**WORK ORDER**
A word-for-word restatement of the full listing is required.
------------------------------
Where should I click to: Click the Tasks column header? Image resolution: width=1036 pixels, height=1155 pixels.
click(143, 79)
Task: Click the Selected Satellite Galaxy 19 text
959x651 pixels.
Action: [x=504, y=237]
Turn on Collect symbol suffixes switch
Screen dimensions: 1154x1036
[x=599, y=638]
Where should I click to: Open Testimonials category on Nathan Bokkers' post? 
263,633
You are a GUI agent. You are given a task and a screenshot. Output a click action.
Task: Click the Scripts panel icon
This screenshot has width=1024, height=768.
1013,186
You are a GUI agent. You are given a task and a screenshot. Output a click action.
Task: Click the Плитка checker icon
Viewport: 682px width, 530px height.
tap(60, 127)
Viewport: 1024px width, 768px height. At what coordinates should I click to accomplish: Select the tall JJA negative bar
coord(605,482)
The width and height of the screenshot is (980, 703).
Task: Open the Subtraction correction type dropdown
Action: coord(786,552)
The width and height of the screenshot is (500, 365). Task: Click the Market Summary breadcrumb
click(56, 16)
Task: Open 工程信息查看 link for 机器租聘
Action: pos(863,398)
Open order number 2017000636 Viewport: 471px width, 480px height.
------------------------------
**SOLVED PROBLEM**
Where should I click to: Click the Tasks column header? Image resolution: width=1036 pixels, height=1155 pixels.
click(143, 79)
Task: Click the Selected Satellite Galaxy 19 text
959x651 pixels.
Action: [x=504, y=237]
Turn on Collect symbol suffixes switch
Screen dimensions: 1154x1036
[x=599, y=638]
Where should I click to: Open Testimonials category on Nathan Bokkers' post? 
263,633
You are a GUI agent. You are given a task and a screenshot. Output a click action.
Task: Click the Scripts panel icon
This screenshot has width=1024, height=768.
1013,186
You are a GUI agent. You are given a task and a screenshot. Output a click action.
Task: Click the Плитка checker icon
Viewport: 682px width, 530px height.
tap(60, 127)
Viewport: 1024px width, 768px height. At what coordinates should I click to accomplish: Select the tall JJA negative bar
coord(605,482)
The width and height of the screenshot is (980, 703).
Task: Open the Subtraction correction type dropdown
Action: coord(786,552)
The width and height of the screenshot is (500, 365). Task: Click the Market Summary breadcrumb
click(56, 16)
Task: Open 工程信息查看 link for 机器租聘
Action: pos(863,398)
Open order number 2017000636 Viewport: 471px width, 480px height.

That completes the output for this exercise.